それからボクじゃなくて、空をみて言った。


「ねぇ」

「はい」

「飛ぶって、どんな感じ?」

「・・・飛ぶ・・・ですか?」

「うん」


彼女は空を見たまま、そう聞いてきた。


「・・・飛ぶのは、気持ちがいいです」

「・・・」

「風さんと、一緒になれる気がします」

「・・・」

「鳥さんは可愛いですよね。一緒に、歌を歌ったりします」

「・・・」

「・・・楽しくて、気持ちがいいです」

「・・・そう」


彼女は今だ、空を見つめる。


「・・・寂しくは、ないのね」

「・・・はい」

「ねぇ・・・」

「はい?」

「・・・天国って、どんな感じ?」

「・・・」


こちらに向いた視線が、なんだか切ない。


「・・・」

「・・・天国は、どんな感じなの?」

「・・・とても、いいところですよ」

「・・・そっか」

「・・・?」


コテン・・・と、彼女の頭が肩に乗った。


「・・・暖かい。
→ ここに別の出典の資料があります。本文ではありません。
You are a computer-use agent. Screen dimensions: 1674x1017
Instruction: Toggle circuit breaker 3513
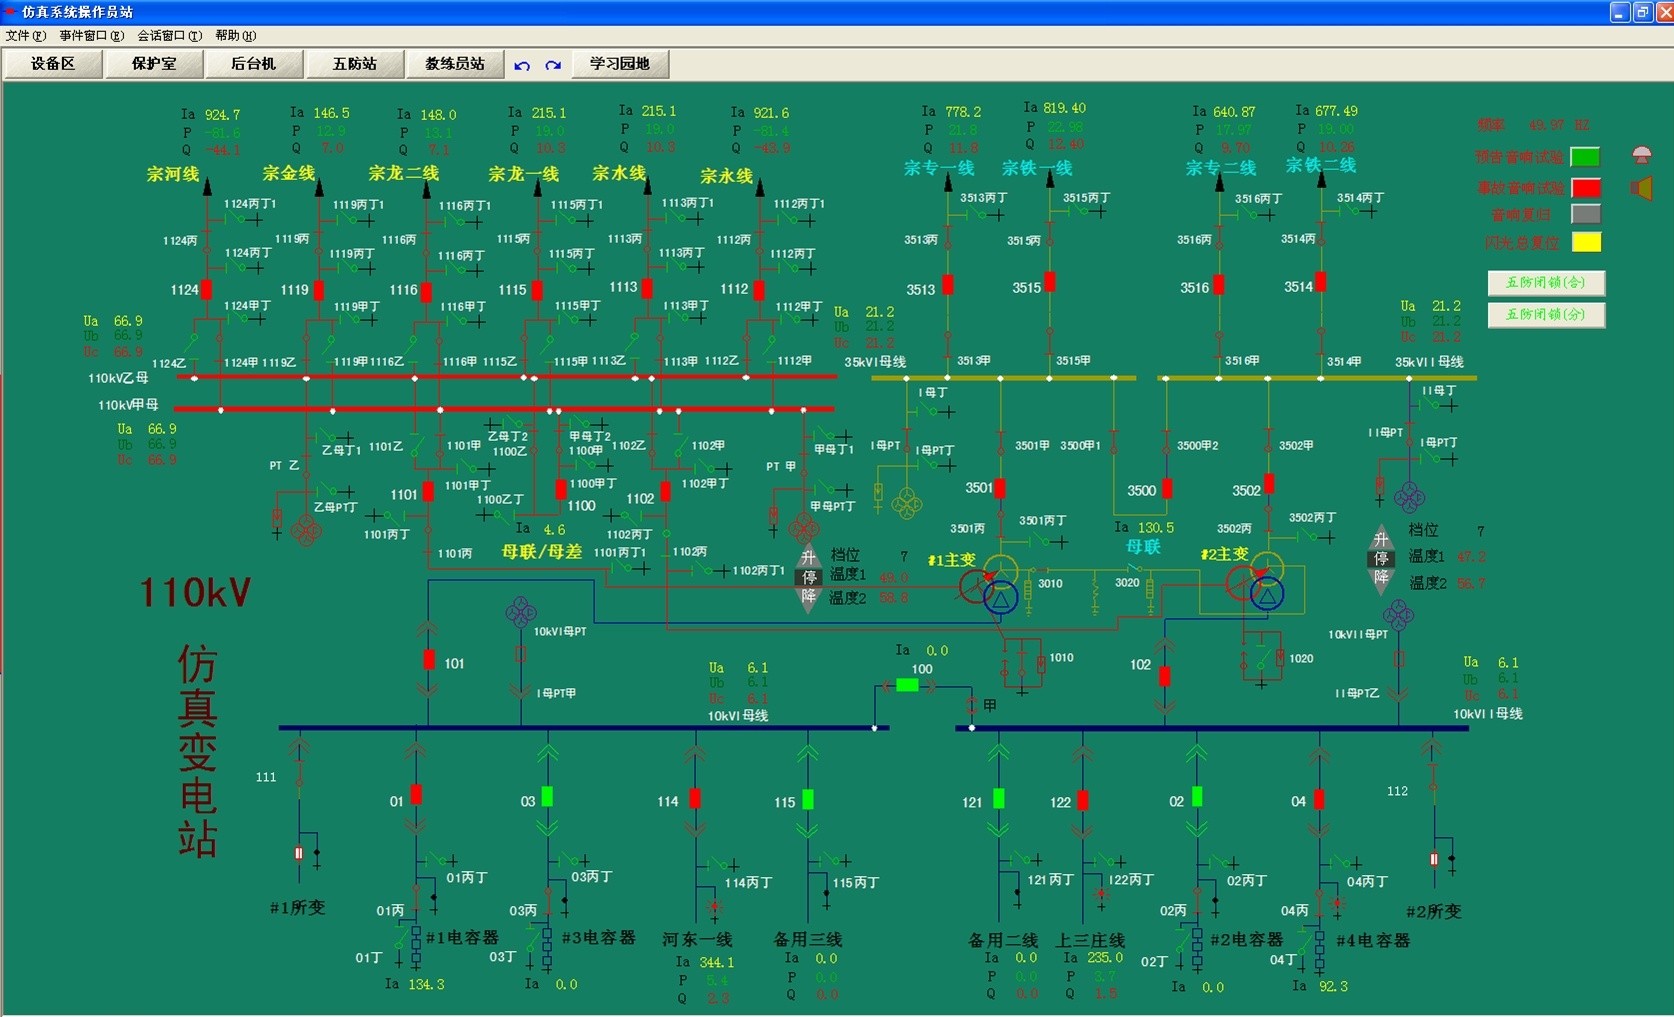coord(948,285)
なんか・・・陽だまりみたい」

「・・・」

「春さんは、陽だまりみたいね」

「・・・そうですかね・・・」

「うん・・・天国は、こんな感じなのね」


ボクの肩に頭を乗せて、目をつぶりながら彼女は言った。


「・・・風さんや小鳥さんも、こんなふうに暖かいのね・・・」

「・・・」

「空を飛ぶって、こんな感じなのかしら?」

「・・・」


彼女の言葉に、ボクはきっとそうですよと、心でしか答えることができなかった。


「・・・」


ピロロロ・・・


鳥のさえずりが、響いた。

また一人、天国へ上る死者がいるのだ。


「・・・ボク、行ってきます」

「・・・行ってきますっていうのは、帰ってくるって約束なのよ」


ボクが立ち上がると、彼女は泣きそうな目でそう言った。


「・・・」


泣きそうな目が、悲しくて。
だからボクは、答えていた。


「また、来ますから」

「・・・」

「だから、行ってきます」

「・・・そう」


俯いた彼女。
右手を小さく上げた。


「いってらっしゃい」


風が吹いた。
ボクは風さんと一緒に、空に向かって飛んだ。

・・・それは懐かしい心地がして、気持ちよかった。










スケッチブックに書かれているのは、陽に照らされた彼。

前に一度、このベンチに座りながら書いたのだ。

あの天使様が降り立った場所。

そこに立っていた彼が、儚く美しくて。


「・・・」


スッ・・・と、シャーペンを走らせた。
彼の背中に、羽を描く。


「春・・・」


大きな真っ白いその羽が、より儚さを。
より、美しさを。

それから、陽だまりを与えてくれた。


「・・・春・・・・・・天使様・・・」


飛び去った天使様の羽が、数枚空を舞っている。

一枚が広げたスケッチブックの、今描かれた羽の上にそっと乗った。











・・・飛んでいった彼。

また、舞い降りて来ると、信じてる。